## PASSAGE SHOWN
— begin —

Smiley Conversion

In [4]:
from emot.core import emot
from googletrans import Translator  # version 3.1.0a0 use: pip install googletrans==3.1.0a0
import re

#### Function to get the right english translation 
from the 'mean' value in the dictionary returned by the <code>emoticon()</code> function

In [5]:
'''
1. '^[^\s,]+,': match the first word before the first comma
    - ^:        start of the string
    - [^\s,]+:  match any character that is not a space or a comma, one or more times

2. '^[^,]+,\s*(\w+)': match the first word after the first comma if there are multiple words before the comma
    - ^:        start of the string
    - [^,]+:    one or more characters that are not commas, followed by a comma
    - \s*:      zero or more whitespace characters (e.g., spaces or tabs)
    - (\w+):    one or more word characters (e.g., letters, digits, or underscores), captured in a group
    
3. '^\s*([\w\s]+?)\s*or\b': match the first words before the word 'or'
    - ^:            start of the string
    - \s*:          zero or more whitespace characters (e.g., spaces or tabs)
    - ([\w\s]+?):   one or more word characters (e.g., letters, digits, or underscores), or whitespace characters, captured in a non-greedy group
    - \s*:          zero or more whitespace characters
    - or\b:         the word "or", followed by a word boundary (to avoid matching words like "order" or "orange")

— end —

## STATED TASK
Can you resume the smiley conversion notebook right after its last line? The material that comes next is separate from the smiley conversion notebook.

## INFORMATION SUPPLIED
— begin —

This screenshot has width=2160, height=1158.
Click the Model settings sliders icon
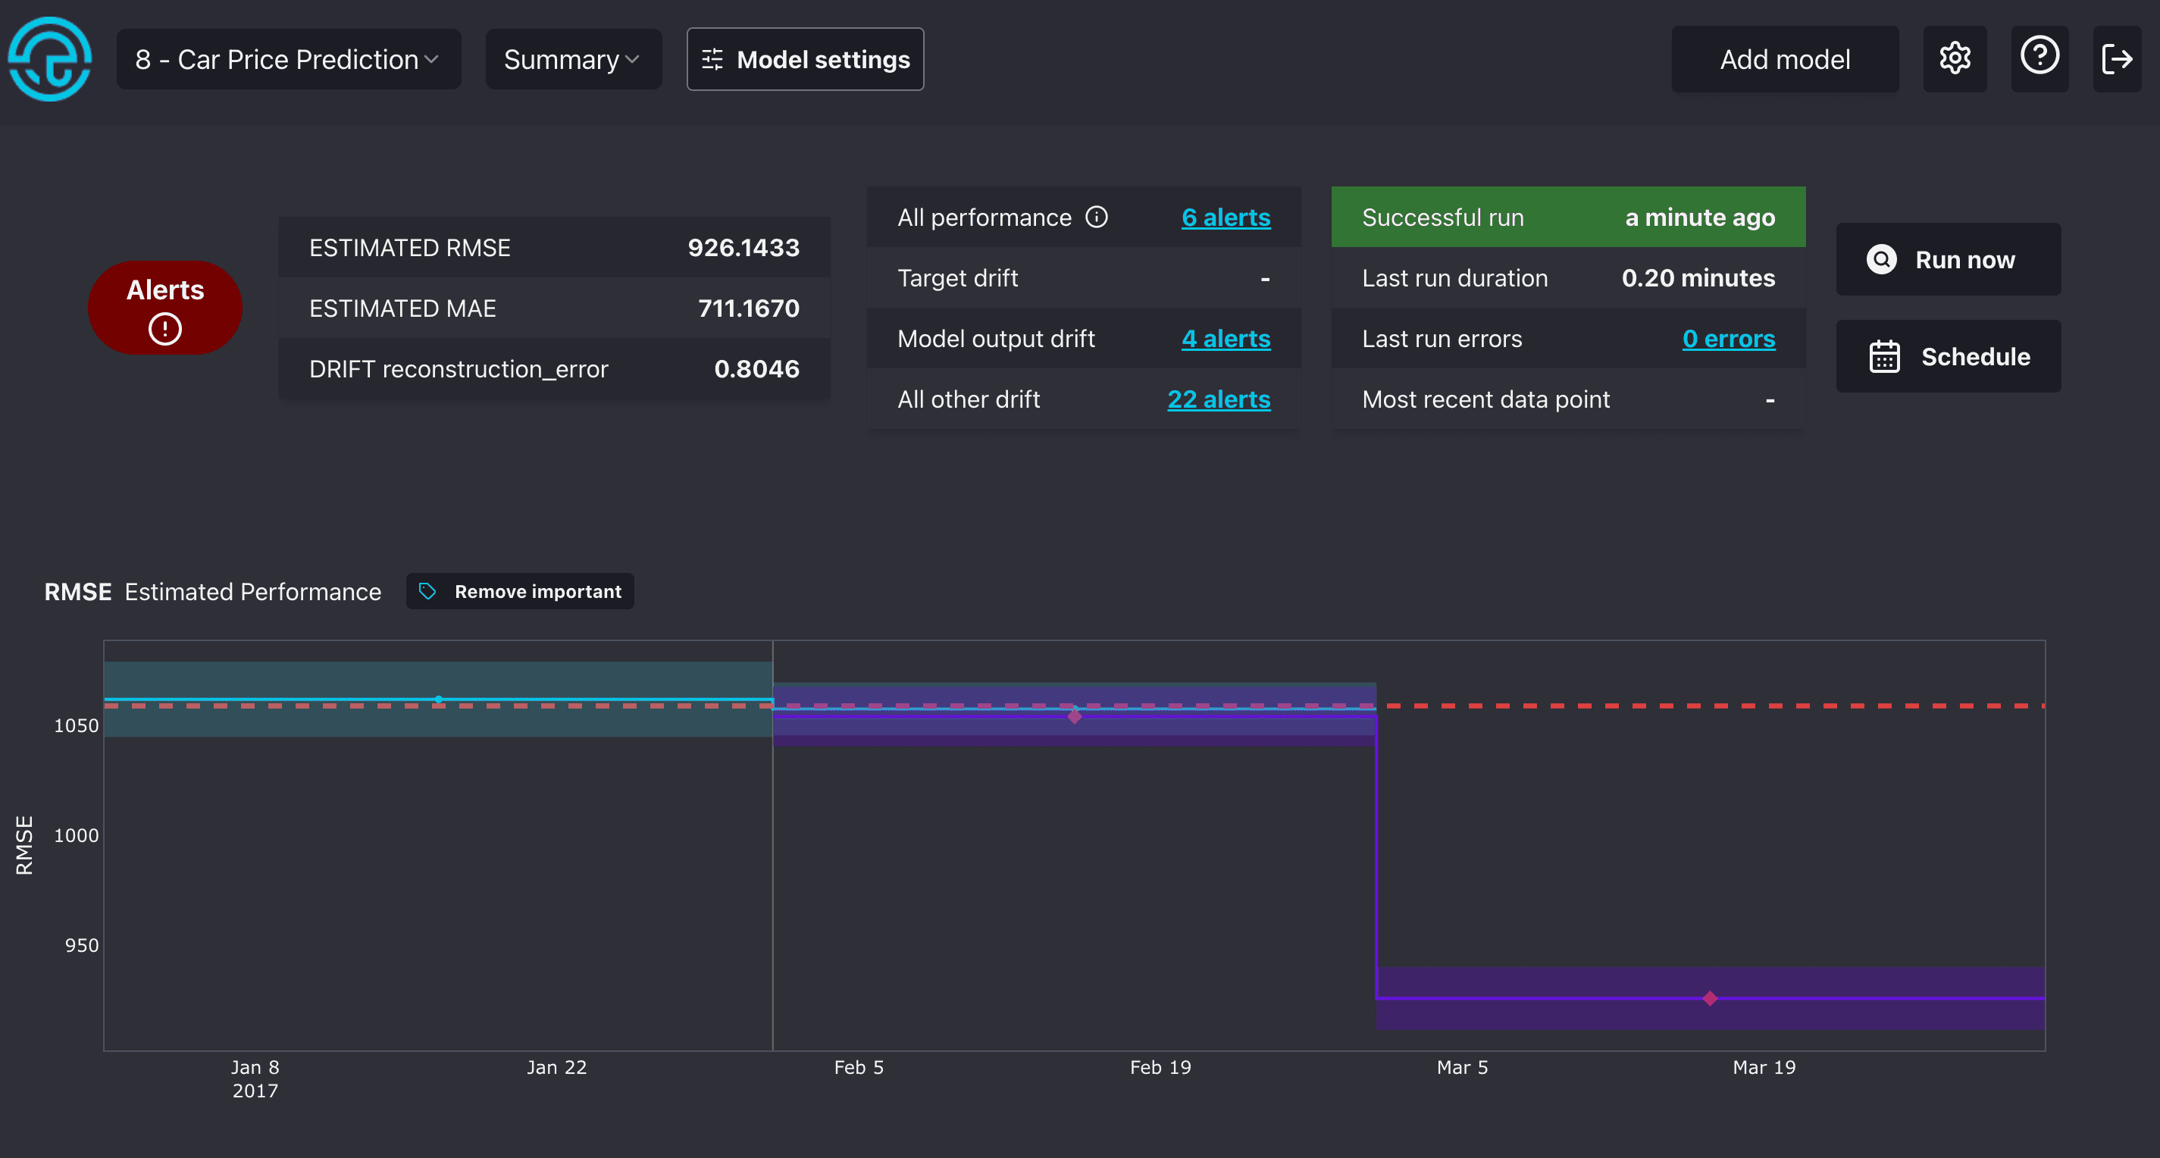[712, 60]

— end —

## THE OUTPUT
'''
def replacer(meanings):
    regex = re.compile(r'^[^\s,]+,')
    match = regex.match(meanings)
    if match:
        return match.group(0)[:-1]
    
    regex = re.compile(r'^[^,]+,\s*(\w+)')
    match = regex.match(meanings)
    if match:
        return match.group(1)
    
    regex = re.compile(r'^\s*([\w\s]+?)\s*or\b')
    match = regex.match(meanings)
    if match:
        return match.group(1)
    
    return meanings

In [6]:
def translate_emoticons(text):
    emotions = emot().emoticons(text)
    correction = 0
    for i, location in enumerate(emotions['location']):
        emoticon = emotions['value'][i]
        start = location[0] + correction
        end = location[1] + correction
        meaning = emotions['mean'][i]
        replacement = replacer(meaning)
        text = text[:start] + replacement + text[end:]
        correction += len(replacement) - len(emoticon)     # correction for the length of the emoticon
    return text
test = 'Ich freu mi ufs Fuessballspiele :))'
translator = Translator()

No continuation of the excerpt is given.